O Tribunal de Contas da União suspendeu o processo licitatório em 2019 e, em seguida, a Infraero revogou o certame. O terminal de Manaus foi incluído, com isso, no programa nacional de desestatização.

No início de abril, o TRF-1 deferiu o pedido do consórcio SB Porto Seco para excluir o aeroporto de Manaus da rodada de concessões. Inicialmente, o presidente do STJ, Humberto Martins, autorizou a licitação da unidade de Manaus, mas depois recuou e entendeu que a assinatura do contrato administrativo entre a Infraero e o consórcio SB Porto Seco inviabilizava o pedido de suspensão.

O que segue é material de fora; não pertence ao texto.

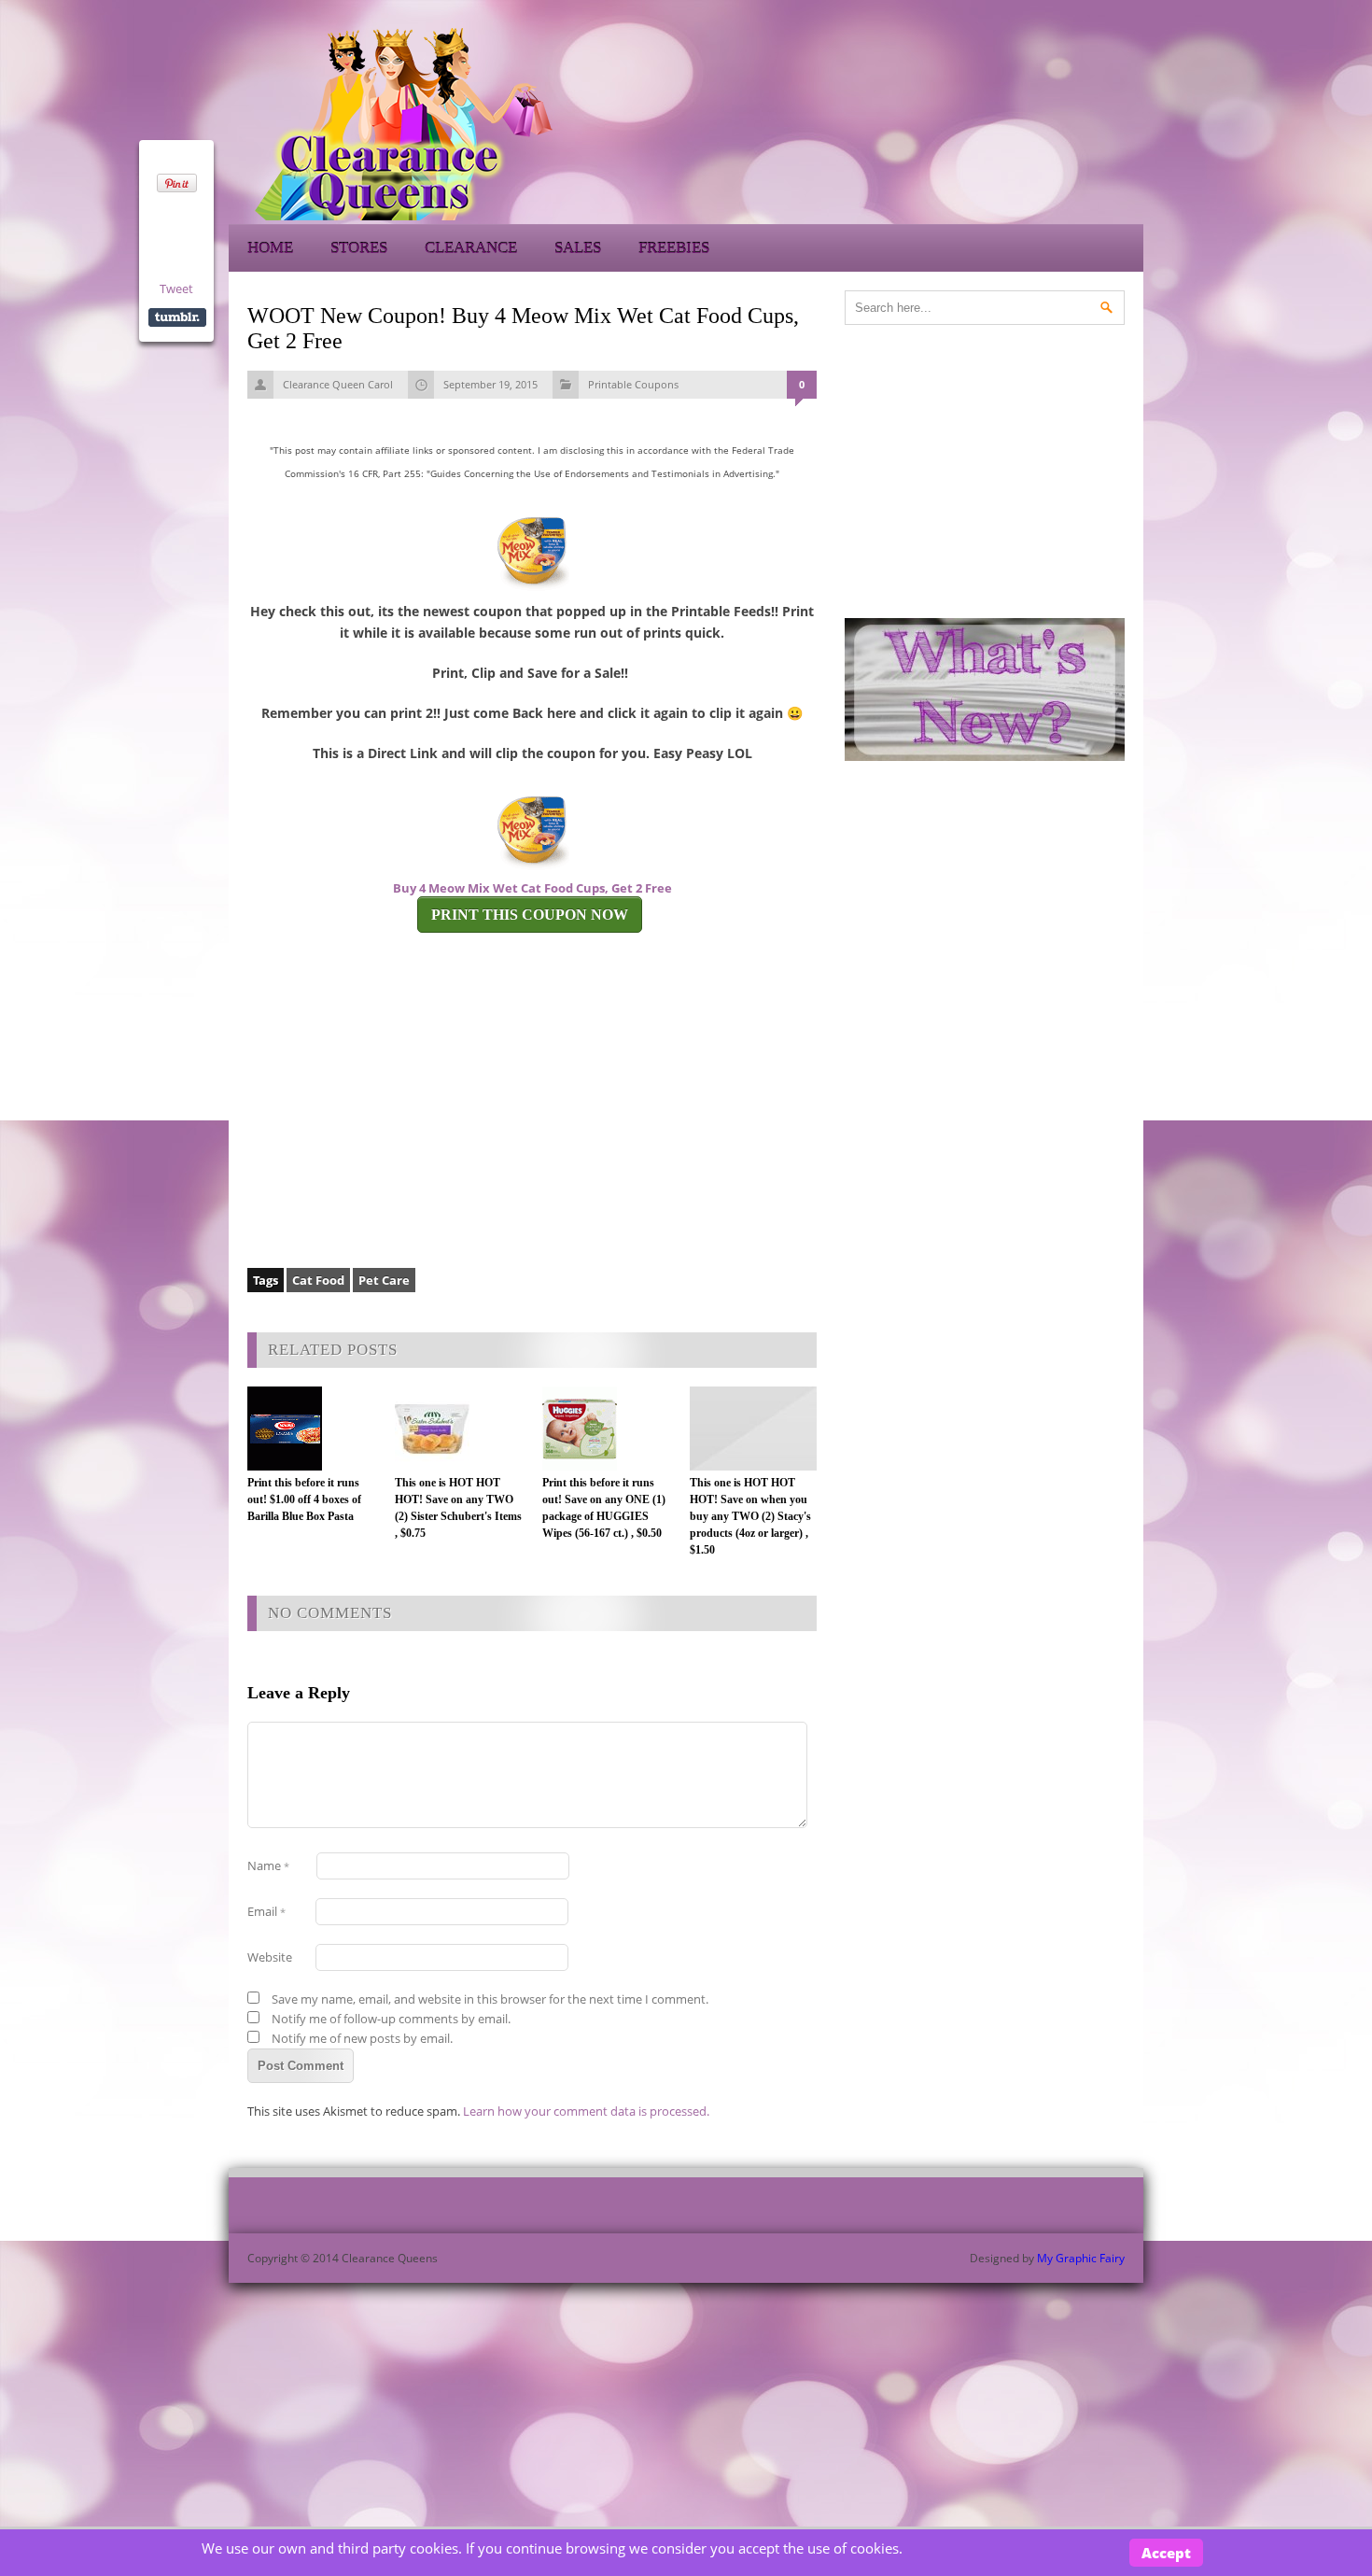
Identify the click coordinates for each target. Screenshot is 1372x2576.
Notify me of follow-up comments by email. (391, 2018)
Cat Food (318, 1280)
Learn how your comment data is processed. (586, 2111)
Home (270, 248)
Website (269, 1957)
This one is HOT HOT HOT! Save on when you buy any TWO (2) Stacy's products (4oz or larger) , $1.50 (750, 1516)
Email (266, 1911)
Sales (577, 248)
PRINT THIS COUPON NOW (529, 914)
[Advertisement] (975, 121)
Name (268, 1865)
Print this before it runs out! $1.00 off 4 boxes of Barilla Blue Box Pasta (304, 1499)
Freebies (673, 248)
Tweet (176, 288)
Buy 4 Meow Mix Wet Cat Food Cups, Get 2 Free (532, 888)
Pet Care (384, 1280)
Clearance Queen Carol (338, 384)
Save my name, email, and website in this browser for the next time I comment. (490, 1999)
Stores (358, 248)
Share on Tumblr (177, 317)
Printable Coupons (633, 384)
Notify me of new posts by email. (362, 2038)
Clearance (471, 248)
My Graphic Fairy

Na decisão mais recente, Fux concordou com a tese do governo de que a licitação anterior ocorreu de forma regular, o que libera o Aeroporto de Manaus a integrar o novo leilão. O presidente do STF defendeu que é preciso conferir segurança jurídica ao mercado.

“Como é sabido, a ausência de segurança jurídica em contratações de grande vulto, relacionadas, por exemplo, à implantação e à preservação de infraestrutura, como a que se refere o presente caso concreto, tem o condão de fragilizar a imagem do Brasil junto a investidores e organismos internacionais, desestimulando o aporte de recursos estrangeiros e causando potencial prejuízo a diversos setores econômicos”, escreveu.

O leilão de aeroportos realizado no dia 7 deste mês atraiu interessados para três blocos e garantiu ao governo federal uma arrecadação inicial de R$ 3,302 bilhões.

Segundo o Ministério da Infraestrutura, o ágio médio foi de 3.822%, o que representou uma arrecadação R$ 3,1 bilhões acima do mínimo fixado pelo edital para o valor de contribuição inicial (R$ 186,2 milhões).

Além do valor à vista, as regras do leilão preveem uma outorga variável, a ser paga a partir do quinto ano de contrato até o fim da concessão.

O investimento total nos 22 aeroportos, que foram divididos em 3 blocos, é estimado pelo governo em R$ 6,1 bilhões durante os 30 anos de concessão.

Este é o segundo leilão de aeroportos do governo do presidente Jair Bolsonaro. No anterior, realizado em março de 2019, o governo arrecadou R$ 2,377 bilhões à vista com a transferência de 12 aeroportos para a iniciativa privada. O ágio médio foi de 986% e 9 grupos participaram da disputa.